# My 2.5 Gallon Tank



## dsmdylan (Feb 21, 2010)

ridiculously huge pictures are ridiculously huge


----------



## DishyFishy (Jul 17, 2011)

What are you talkin about? The pics are fine, I enjoyed 'em. You make me want to start a shrimp tank!


----------



## Newman (Jul 3, 2010)

slope that substrate...
there are ways you could improve this scape.


----------



## Onenobee (Aug 16, 2011)

Ok made some changes. Removed the rocks and added some slopes. Moved a few things around. Added Blyxa Japonica, a little of DHG, and some moss on the wood. Will stack a few cholla wood back left hand corner between the DHG and HC once it stops floating around. Shrimp should love that. I think it looks alot better. 




















Light bulb came in today but not the light strip. Ordered both at the same time from Petco but mailed form 2 different locations. I think the strip might be lost some where because other than the package being accepted/picked up on 8/25/11 (Priority Shipping), no other updates. :icon_neut

Still need to get some Fluval Shrimp Stratum and a small heater that I can adjust the temp on. Any suggestions on the heater? :help:


----------



## cableguy69846 (Dec 13, 2010)

Good lookin tank so far. The Tom's Mini Filter is amazing. I have one in my 2 gallon hex, and it is the best thing ever. As far as the light, I use this one on my 2.5 and it is great. 

http://www.walmart.com/ip/Lights-of-America-10-Watt-Mini-Fluorescent-Aquarium-Bulb-1-ct/10448675

Something to consider for the future.:icon_wink


----------



## DishyFishy (Jul 17, 2011)

I have that Toms in my 5.5gal, I love it too!


----------



## Newman (Jul 3, 2010)

that does look good now =)
as for the heating issue, you wont need a heater unless your room temps go below 70F or above 85F, or if they swing a LOT during the day/night...shouldn't really be happening if there is a reliable heat source for your room.

* Material provided
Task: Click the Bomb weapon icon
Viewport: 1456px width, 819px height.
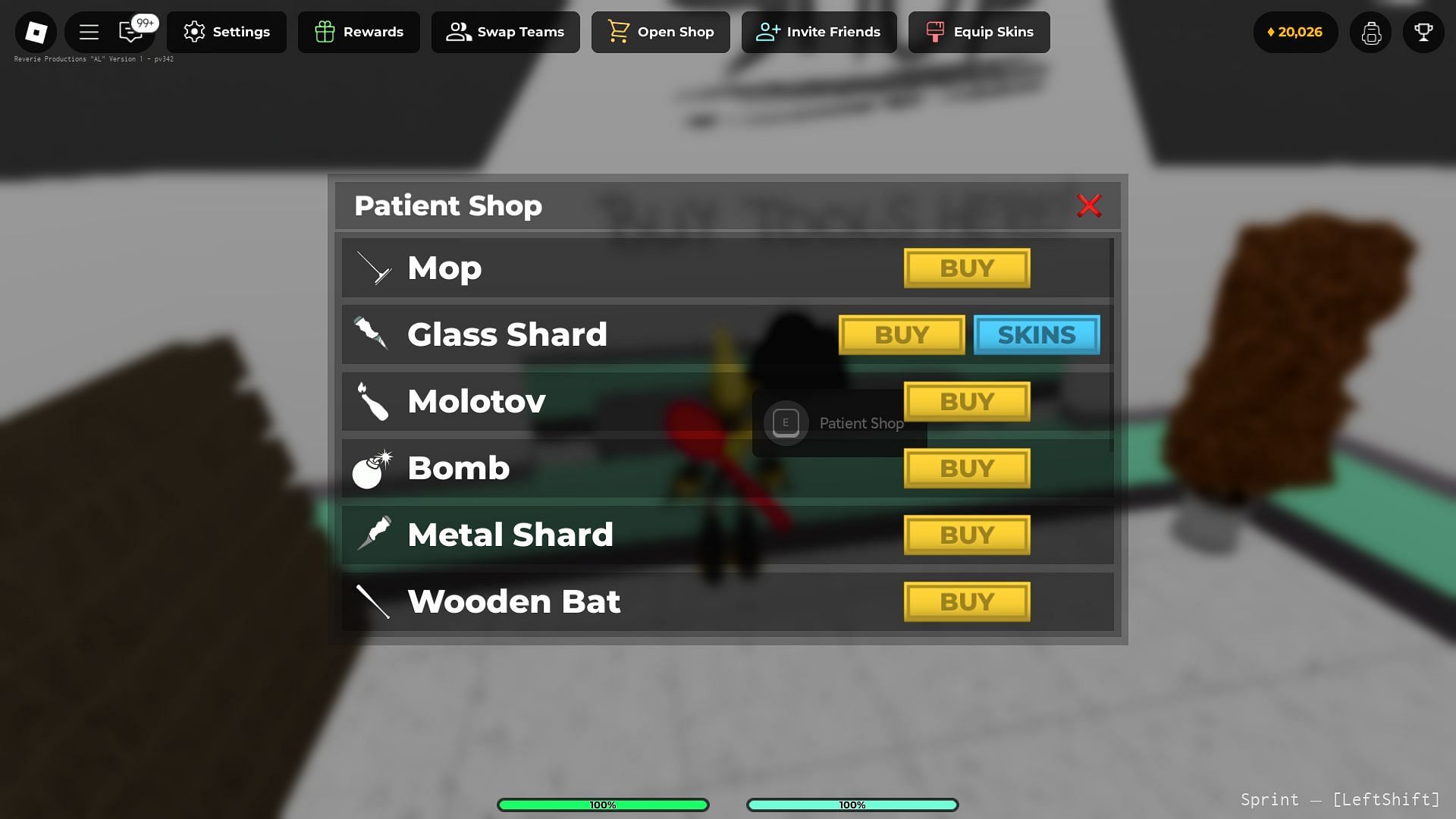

* Jobs
**1.** Name every distinct username that posts in the 2.5-gallon tank thread.
**2.** Pick up the 2.5-gallon tank thread after its final post and carry it forward.

* Responses to the tasks
**1.** dsmdylan, DishyFishy, Newman, Onenobee, cableguy69846

**2.**
----------



## Onenobee (Aug 16, 2011)

*Update to my 2.5 Gallon Tank 11/11/11*

Received the light strip I was waiting for in but did not like it much when I installed it. The light bulb placement in the light strip was way off to one side and only gave light to that side of the tank so I returned it. I got a Catalina light house fixture and a 13 watt 6500k bulb. It looks much better and has a better light spread in the tank. 

Got the Fluval Shrimp Stratum top off, the cholla wood pieces and the 4 inch heater in the tank. Got some nice juvie RCS as the new inhabitants.

Updated photos: Yes I know, tank glass needs cleaning. Thinking of putting an otto in to keep algae in check.




























Thanks for looking! :fish1:


----------



## cableguy69846 (Dec 13, 2010)

Looks good.:icon_smil


----------



## Geniusdudekiran (Dec 6, 2010)

I agree! Nice!


----------



## Onenobee (Aug 16, 2011)

*New creatures/bugs*

Well found new inhabitants in my tank........I think they are copecods/cyclops bugs:



















I guess it is a sign my water is good and from what I have read they are pretty much harmless but eeeewwwwww! I was trying to keep it mostly a shrimp tank but I guess will try and put some fish in there in hopes they eat them up or at the very least keep them in check. 

Any one had any experience with pseudomugil gertrudae fry and if they will eat these cyclops/copepods? Otherwise, what other small/nano size fish will eat them and not bother baby shrimps?


----------



## h4n (Jan 4, 2006)

holy picture size!


----------



## SgtPeppersLHC (Dec 9, 2010)

Where did you get the fixture for your tank/how much was it?


----------



## allaboutfish (Oct 14, 2011)

only thing i dont like is the cholla wood. not a big fan of it. but awesome looking tank!! but plz dont put ottos in this tank, 1. its too small, 2. theyre social and need a minimum of 3 to a group. maybe a nerite snail instead.


----------



## Onenobee (Aug 16, 2011)

SgtPeppersLHC said:


> Where did you get the fixture for your tank/how much was it?


Here is a link....http://www.catalinaaquarium.com/store/product_info.php?cPath=71_76&products_id=1231


----------



## Onenobee (Aug 16, 2011)

An updated pic on some of the inhabitants:


----------



## Geniusdudekiran (Dec 6, 2010)

Tank still up?


----------



## Onenobee (Aug 16, 2011)

Geniusdudekiran said:


> Tank still up?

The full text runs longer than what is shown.